Weirdly enough it isn't as bad as I thought. He is really self sufficient and would never ask me to make something for him. He normally cooks his meal, despite getting in at 7:30 (I get in at about 6), shutting all doors and putting the extractor on, so I can't smell anything. He buys food I don't like etc. So this is what normally happens and I never thought I could cope with food or anything, but I am not finding it too bad most of the time, although unpacking it all was hard.
In some way I wonder if it's good for me, because it reinforces to me that I'm choosing to do this. I told him I'm living my food life through him
I will see how easy/hard it is as I go along. Am planning on making him chicken in a cheese and onion sauce (don't like cheese sauce) with brocolli and cauli and a jacket potato.
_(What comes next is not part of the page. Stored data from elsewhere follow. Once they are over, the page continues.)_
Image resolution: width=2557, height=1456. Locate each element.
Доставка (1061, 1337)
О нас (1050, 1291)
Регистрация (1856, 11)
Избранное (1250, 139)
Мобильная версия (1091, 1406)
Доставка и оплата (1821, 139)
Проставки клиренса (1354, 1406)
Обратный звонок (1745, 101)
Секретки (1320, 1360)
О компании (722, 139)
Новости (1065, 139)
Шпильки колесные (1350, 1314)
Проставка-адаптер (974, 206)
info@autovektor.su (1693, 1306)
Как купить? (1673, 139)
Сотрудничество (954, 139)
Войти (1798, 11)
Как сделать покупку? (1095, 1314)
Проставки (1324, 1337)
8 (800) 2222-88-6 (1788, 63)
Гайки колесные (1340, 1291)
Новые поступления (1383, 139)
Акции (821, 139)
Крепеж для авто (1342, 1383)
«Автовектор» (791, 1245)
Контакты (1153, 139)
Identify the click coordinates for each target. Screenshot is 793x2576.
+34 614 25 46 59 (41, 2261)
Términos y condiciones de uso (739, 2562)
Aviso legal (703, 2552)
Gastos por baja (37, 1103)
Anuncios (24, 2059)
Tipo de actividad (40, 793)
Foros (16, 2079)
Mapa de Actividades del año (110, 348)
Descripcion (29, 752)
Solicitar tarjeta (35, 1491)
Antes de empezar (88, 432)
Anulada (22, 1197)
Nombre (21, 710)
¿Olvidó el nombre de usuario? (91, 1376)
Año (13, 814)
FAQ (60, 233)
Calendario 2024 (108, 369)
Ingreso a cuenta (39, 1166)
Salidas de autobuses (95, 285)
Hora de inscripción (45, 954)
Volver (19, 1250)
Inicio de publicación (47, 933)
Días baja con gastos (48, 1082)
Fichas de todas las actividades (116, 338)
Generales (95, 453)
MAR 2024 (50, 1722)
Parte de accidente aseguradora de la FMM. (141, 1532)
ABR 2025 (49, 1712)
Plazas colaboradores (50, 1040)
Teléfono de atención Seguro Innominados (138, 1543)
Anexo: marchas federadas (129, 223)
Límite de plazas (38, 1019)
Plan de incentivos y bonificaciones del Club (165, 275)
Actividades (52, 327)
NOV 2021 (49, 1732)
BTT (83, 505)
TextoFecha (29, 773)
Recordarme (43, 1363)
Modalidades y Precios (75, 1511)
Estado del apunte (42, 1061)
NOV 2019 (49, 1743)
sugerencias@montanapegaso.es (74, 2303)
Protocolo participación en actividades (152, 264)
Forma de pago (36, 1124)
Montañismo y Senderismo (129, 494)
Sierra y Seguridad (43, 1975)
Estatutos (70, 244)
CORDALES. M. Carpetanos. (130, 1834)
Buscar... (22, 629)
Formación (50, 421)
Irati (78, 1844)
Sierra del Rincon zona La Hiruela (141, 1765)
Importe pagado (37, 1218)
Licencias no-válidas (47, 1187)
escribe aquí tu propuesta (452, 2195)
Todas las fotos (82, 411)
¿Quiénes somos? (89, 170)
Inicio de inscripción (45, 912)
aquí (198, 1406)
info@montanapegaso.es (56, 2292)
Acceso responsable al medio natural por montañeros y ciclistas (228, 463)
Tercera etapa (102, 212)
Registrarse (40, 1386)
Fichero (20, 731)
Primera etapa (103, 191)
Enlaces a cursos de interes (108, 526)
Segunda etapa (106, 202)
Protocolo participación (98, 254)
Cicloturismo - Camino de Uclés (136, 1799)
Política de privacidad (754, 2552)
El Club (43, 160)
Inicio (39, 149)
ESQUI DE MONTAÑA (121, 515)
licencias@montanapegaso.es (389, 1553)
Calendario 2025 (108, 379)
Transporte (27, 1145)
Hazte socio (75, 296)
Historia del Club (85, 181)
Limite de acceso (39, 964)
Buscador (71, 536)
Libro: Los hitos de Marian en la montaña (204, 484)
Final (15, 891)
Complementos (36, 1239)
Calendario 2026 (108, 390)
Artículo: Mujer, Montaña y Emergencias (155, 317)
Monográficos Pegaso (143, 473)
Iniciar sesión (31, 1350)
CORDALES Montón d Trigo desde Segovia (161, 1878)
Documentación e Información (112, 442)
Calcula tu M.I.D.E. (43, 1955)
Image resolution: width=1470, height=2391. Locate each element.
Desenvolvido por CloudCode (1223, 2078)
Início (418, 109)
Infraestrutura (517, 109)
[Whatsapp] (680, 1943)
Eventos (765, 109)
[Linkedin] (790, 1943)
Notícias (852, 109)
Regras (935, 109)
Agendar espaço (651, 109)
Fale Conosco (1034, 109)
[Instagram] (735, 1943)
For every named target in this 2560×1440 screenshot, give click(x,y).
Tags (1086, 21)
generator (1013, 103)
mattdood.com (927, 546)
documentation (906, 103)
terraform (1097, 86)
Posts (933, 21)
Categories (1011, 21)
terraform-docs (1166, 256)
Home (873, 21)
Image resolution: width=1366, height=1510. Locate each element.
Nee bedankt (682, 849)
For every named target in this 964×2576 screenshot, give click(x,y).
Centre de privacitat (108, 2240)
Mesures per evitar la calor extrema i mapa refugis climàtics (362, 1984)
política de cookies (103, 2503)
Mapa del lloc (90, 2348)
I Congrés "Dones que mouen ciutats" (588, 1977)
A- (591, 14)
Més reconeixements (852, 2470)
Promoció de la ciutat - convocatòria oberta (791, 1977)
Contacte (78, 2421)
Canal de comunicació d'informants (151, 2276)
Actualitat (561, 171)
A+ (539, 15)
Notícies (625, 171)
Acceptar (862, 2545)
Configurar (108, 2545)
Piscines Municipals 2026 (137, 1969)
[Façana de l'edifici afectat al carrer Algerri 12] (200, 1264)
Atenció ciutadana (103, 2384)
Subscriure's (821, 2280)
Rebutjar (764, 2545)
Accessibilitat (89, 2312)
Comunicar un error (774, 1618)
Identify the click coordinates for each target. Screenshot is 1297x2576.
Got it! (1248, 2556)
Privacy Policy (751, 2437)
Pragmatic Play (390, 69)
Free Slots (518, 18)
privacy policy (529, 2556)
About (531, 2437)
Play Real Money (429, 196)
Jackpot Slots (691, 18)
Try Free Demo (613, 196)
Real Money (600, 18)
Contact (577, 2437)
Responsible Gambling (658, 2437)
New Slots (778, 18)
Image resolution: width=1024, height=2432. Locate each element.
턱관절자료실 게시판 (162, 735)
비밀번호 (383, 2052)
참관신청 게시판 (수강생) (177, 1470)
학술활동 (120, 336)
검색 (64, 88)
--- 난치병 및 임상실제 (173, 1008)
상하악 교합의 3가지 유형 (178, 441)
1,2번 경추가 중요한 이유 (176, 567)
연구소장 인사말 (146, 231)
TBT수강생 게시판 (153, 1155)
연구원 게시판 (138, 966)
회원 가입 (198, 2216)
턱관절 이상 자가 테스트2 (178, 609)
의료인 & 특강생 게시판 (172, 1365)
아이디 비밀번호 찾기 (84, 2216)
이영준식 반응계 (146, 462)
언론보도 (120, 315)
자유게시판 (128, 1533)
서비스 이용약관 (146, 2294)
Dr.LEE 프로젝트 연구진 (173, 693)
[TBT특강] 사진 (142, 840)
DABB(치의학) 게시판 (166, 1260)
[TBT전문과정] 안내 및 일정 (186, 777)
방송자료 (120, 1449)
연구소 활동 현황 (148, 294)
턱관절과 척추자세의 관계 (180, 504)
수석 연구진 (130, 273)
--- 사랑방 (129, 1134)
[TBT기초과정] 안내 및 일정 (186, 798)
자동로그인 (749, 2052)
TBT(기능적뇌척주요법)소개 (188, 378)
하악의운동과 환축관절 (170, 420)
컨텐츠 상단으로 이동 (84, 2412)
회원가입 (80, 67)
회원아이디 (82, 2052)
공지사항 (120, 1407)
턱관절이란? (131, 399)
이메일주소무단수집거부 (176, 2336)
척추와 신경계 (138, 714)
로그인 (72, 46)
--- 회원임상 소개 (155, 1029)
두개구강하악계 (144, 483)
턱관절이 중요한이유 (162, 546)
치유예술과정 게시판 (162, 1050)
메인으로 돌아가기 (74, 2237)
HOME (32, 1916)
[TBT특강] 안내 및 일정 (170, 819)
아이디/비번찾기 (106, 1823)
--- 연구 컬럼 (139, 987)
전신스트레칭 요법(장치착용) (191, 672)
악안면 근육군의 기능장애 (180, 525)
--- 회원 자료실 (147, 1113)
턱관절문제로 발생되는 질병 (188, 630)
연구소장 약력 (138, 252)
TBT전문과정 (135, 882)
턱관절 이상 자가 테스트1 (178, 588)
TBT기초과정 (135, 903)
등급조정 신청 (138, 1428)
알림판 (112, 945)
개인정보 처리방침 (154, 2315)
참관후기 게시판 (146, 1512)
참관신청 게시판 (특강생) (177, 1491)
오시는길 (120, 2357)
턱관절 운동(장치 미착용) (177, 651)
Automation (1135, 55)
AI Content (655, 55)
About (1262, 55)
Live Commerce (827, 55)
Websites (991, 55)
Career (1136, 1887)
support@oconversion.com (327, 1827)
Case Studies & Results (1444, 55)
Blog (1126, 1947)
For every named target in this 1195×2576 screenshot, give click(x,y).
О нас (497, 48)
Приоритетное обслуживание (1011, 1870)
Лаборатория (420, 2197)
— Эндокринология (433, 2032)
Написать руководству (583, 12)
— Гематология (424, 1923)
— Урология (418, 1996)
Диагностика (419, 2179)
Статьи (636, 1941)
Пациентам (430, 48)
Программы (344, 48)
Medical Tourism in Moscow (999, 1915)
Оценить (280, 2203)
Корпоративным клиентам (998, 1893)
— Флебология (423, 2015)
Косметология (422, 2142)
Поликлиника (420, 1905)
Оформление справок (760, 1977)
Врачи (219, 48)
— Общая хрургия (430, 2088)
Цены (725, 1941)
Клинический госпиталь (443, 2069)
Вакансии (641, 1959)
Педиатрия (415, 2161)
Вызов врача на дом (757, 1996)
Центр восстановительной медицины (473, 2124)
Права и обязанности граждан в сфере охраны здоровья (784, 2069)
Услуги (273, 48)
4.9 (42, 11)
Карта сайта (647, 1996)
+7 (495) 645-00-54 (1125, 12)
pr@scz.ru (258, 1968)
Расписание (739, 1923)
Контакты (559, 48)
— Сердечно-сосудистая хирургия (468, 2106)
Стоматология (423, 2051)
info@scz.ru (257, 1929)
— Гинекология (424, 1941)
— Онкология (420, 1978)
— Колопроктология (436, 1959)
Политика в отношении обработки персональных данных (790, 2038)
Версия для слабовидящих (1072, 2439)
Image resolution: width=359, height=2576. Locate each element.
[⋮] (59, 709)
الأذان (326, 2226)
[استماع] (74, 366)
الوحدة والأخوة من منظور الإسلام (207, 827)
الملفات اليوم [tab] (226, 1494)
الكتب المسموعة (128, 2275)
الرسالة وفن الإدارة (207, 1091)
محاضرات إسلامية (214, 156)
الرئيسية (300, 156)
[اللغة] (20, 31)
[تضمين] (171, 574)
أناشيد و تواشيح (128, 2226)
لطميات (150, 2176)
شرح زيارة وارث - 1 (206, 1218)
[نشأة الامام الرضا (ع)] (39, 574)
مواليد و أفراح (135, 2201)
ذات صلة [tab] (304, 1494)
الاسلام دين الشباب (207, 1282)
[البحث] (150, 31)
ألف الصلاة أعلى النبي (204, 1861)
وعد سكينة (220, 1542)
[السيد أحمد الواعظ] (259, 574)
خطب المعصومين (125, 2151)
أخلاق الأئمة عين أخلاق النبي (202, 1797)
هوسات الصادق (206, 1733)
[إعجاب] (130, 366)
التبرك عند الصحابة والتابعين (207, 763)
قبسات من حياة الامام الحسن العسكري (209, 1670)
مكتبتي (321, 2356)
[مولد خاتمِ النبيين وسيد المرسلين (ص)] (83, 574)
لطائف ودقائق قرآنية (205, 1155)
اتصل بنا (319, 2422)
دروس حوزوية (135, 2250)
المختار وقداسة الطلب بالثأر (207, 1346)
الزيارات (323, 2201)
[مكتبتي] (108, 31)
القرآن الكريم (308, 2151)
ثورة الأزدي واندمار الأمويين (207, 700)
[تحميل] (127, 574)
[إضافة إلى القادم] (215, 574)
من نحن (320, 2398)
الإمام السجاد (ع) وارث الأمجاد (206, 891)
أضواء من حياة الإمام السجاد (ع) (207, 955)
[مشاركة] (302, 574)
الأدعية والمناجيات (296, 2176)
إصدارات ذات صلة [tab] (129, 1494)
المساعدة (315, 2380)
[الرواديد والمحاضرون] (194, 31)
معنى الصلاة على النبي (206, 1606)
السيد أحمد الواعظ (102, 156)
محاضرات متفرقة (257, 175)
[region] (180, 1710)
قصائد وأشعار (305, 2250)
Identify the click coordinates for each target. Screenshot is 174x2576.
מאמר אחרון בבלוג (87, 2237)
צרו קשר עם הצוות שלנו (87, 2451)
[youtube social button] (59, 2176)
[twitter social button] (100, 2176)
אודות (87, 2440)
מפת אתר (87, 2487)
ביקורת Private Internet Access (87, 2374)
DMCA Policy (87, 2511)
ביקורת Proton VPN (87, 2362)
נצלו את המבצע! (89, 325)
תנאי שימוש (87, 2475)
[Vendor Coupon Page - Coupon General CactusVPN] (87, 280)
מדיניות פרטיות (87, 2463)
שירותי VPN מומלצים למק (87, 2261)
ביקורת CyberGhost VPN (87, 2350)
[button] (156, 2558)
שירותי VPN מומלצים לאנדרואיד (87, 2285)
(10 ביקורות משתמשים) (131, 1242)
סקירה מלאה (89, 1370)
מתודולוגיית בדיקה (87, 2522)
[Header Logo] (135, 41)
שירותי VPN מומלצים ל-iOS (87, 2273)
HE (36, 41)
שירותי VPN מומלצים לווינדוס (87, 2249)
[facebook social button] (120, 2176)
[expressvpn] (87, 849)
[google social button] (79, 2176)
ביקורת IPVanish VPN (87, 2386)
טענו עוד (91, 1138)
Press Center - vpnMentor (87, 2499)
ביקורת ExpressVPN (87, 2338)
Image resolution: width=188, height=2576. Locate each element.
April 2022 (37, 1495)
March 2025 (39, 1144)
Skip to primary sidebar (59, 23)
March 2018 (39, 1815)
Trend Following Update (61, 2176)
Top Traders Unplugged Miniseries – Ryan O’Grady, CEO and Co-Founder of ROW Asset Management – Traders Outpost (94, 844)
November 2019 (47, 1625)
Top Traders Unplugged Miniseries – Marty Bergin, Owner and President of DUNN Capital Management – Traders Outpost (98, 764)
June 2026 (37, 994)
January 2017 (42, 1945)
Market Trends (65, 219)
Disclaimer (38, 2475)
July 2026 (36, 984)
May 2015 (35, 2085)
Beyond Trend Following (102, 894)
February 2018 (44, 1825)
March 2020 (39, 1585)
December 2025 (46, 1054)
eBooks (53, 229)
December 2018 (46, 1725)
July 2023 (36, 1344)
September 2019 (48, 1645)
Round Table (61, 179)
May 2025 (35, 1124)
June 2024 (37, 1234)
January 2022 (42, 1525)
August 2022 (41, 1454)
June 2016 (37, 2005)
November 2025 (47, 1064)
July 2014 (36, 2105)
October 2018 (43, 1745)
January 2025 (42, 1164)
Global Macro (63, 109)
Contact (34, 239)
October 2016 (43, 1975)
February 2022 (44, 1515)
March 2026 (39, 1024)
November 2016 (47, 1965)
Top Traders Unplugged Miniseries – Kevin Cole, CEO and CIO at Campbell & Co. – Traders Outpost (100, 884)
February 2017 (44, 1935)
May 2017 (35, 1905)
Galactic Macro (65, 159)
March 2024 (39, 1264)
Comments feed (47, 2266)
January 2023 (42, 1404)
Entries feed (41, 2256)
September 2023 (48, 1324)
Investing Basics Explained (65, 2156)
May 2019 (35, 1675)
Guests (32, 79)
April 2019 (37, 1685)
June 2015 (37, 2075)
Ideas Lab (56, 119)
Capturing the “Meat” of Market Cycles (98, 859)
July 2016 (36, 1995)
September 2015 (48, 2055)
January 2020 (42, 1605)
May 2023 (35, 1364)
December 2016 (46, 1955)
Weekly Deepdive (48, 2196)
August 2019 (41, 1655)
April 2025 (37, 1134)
Think I can cope with that. I have become as obsessed with getting calories into him as I am at getting them out of me!
I was so pleased with myself this morning as gave him loads of cereal (Jordan country crisp is SO high in cals, I couldn't believe it. 100g is about 460!!!) He had that, a smoothie and 2 slices of toast with butter. About 1000 cals - was so pleased with myself.
I think this is definitely my new obsession. It's like when I cannot stop watching cookery programmes, but I am now bringing them to life.
Maybe I've finally cracked?
Today I have felt a bit peckish. This usually means a massive drop the next day for me. So I need to be strong, the force is with me.